Let’s look at how the interaction works in an application. When the application sends information about new speakers:
The information is received by the RESTful web service exposed by Amazon API Gateway. In another scenario, this web service is invoked by a static worker process running on AWS Fargate
Amazon API Gateway sets off a dedicated Lambda function, “New Post,” which is responsible for initializing the process of generating MP3 files.
The Lambda function inserts information about the post into a DynamoDB table, where information about the transcription is stored.
To run the whole process asynchronously, we can use Amazon SNS to decouple the process of receiving information about new speakers and starting their conversion.
Another Lambda operate, “Convert to Speech,” is signed to our SNS topic whenever a replacement message seems (which means a replacement speaker ought to be born-again into an audio file).
This is the trigger.
The “Convert to Speech” Lambda function uses Amazon Polly to convert the text into an audio file in the specified language (the same as the language of the text).
The new MP3 file is saved in a dedicated S3 bucket. Information about the speaking entity is updated in the DynamoDB table. Then, the reference (URL) to the S3 bucket is saved with the previously stored data.
When the application retrieves information about a specific speaker the RESTful web service is deployed using Amazon API Gateway.
Amazon API entree exposes the strategy for retrieving info regarding posts.
These methods contain the text of the post and the link to the S3 bucket where the MP3 file is stored.
In our state of affairs, this web service is invoked by a static webpage hosted on Amazon S3.

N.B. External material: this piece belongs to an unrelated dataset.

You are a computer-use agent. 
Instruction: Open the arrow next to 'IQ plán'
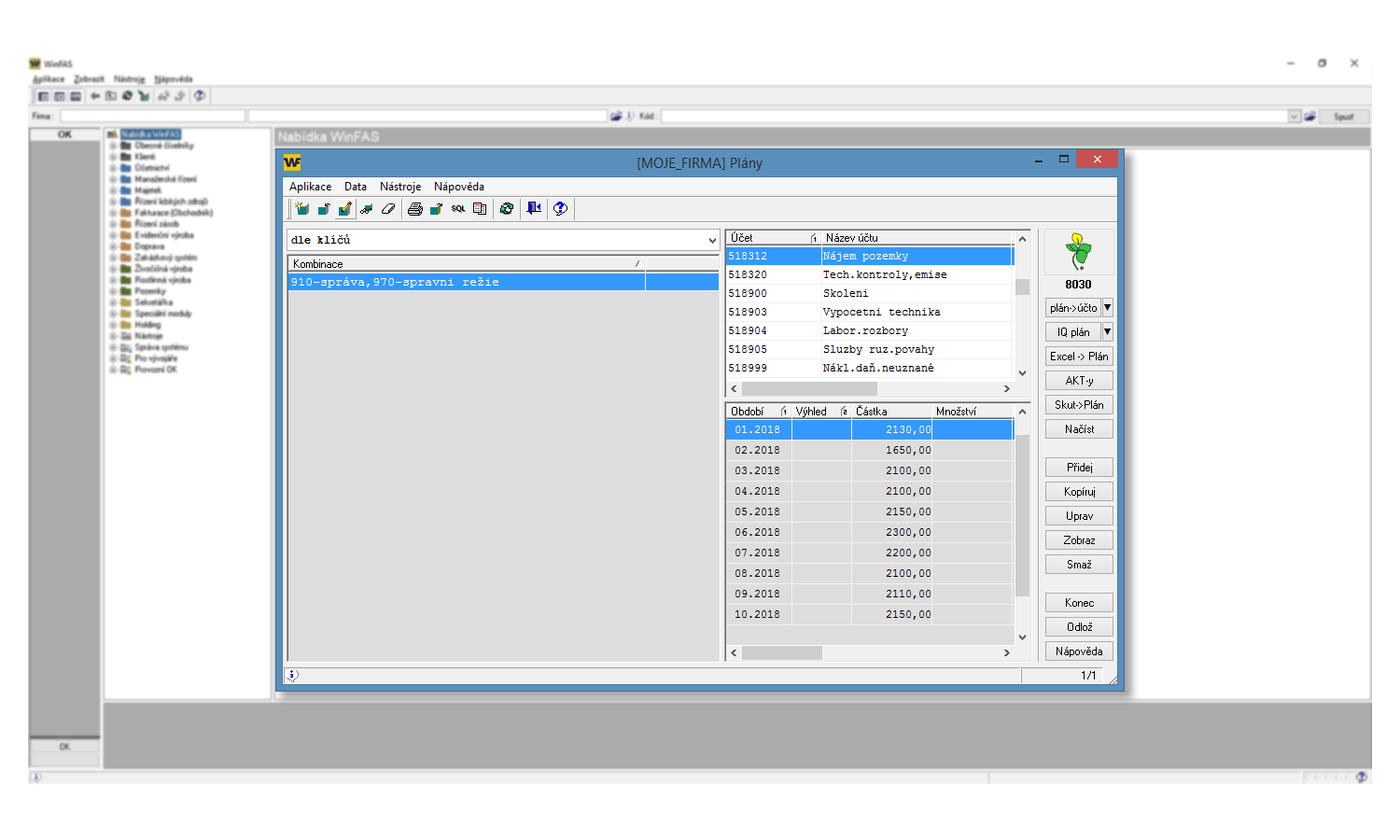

Amazon API entree invokes the “Get Post” Lambda operate, that deploys the logic for retrieving the post information.
The Following Lambda function retrieves information about the post (including the reference to Amazon S3) from the DynamoDB table.
Conclusion
In this post, we explained and demonstrated an application that can convert text into speech in dozens of languages as well as speak that text in even more voices. Although this a conceptual demo of how Alexa converts speech into data and back, we can use it for many other purposes, such as converting text on websites or adding speech functionality in web applications. And we did it completely serverless. This is only the tip of the Iceberg for AWS to establish coexistence amongst our fellow man by bridging the gaps of communication and language. So now what? Use this approach to imagine and build new applications that give a far higher user expertise than antecedently doable.
Any questions or suggestions are highly appreciated. Thank you.